Funny, isn’t it, how something can speak to us, but then we wonder if it means the same to us as it was intended? Over lunch last week a new acquaintance asked what I did. I gave her the tagline and she, quite enthusiastically (which I don’t think was feigned), said she really liked that….and then asked me what it meant.

I told her and realized that maybe it would be worth sharing with you. I’ve explained it on the website, but never through the blog, where most of you meet me. So here’s the story.

When this business first began, I hadn’t really defined my target market. I always tell people who ask how I got started to never, ever, start a business like I did. I had no idea what I was doing, did not do any of the conventional things that people tell you to do (like, you know, have an actual plan) and somehow stumbled and fumbled into a growing business.

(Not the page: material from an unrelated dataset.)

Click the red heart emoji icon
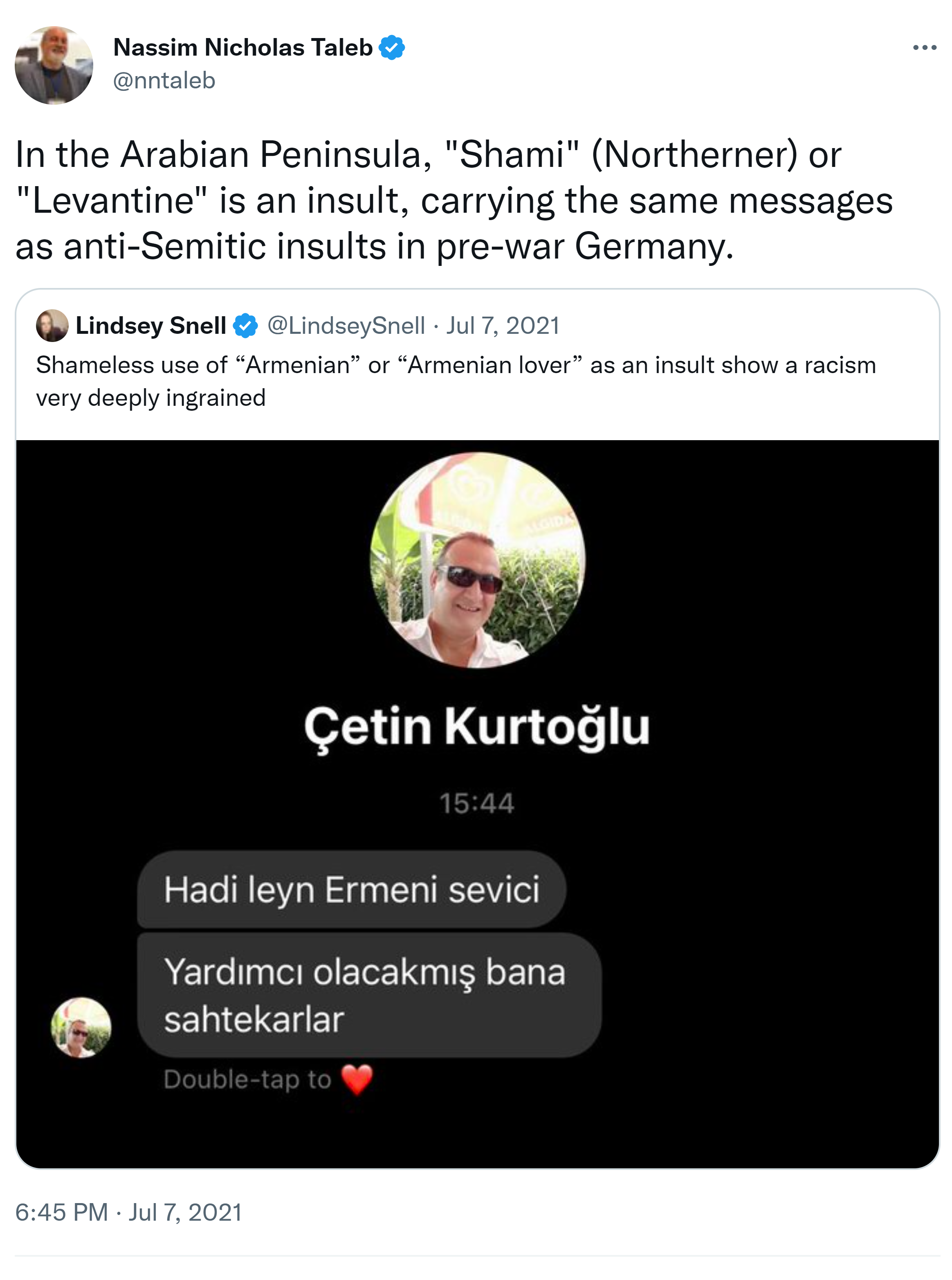Screen dimensions: 952x1280 pos(357,1080)
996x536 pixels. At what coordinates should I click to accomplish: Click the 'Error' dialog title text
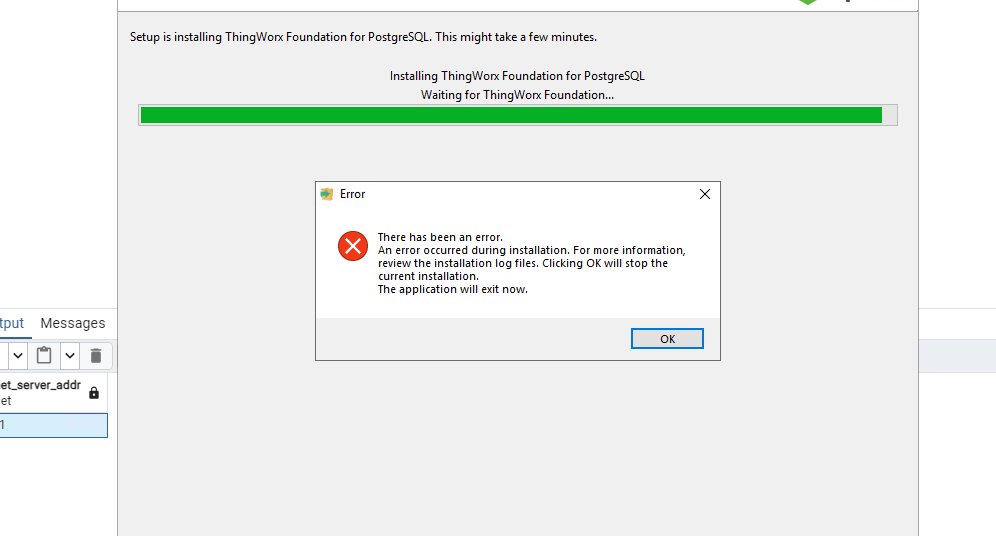coord(353,194)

In the beginning, I would take almost any project. I knew I wanted to focus on small businesses, but that’s about all I knew; and very early on, most small businesses only wanted me to write a handbook or be someone they could call to talk through a termination. All of those things are necessary, but not indicative of businesses who think big. With these clients I would deliver on the service they asked for and then talk to them about other things. For the client who only wanted a handbook, I would ask them what message they wanted the handbook to send. What policies did we absolutely need and what could we leave out. For the business that wanted an employee termination hotline, I would ask them to think about leadership training or better onboarding so that we could maybe come to the place of termination a little less often. And often I would be met with the same response.

“Sabrina, that’s all great, but that’s big business stuff. We are too small to worry about that right now or put any of that in place. It will just change when we grow anyway.”

I would get so frustrated thinking about what they could do. I would try to explain that setting those things up now would be easier than doing it when they were big.

About two years in, I received a call from a potential client for onboarding help. He had 14 employees, but had just received his second round of funding and would be adding nearly 40 more in the coming year. He wanted to get all of the “HR stuff” setup, but most importantly really wanted to talk about onboarding. He felt that he needed to start these 40 employees off right and wanted to establish a process for future growth.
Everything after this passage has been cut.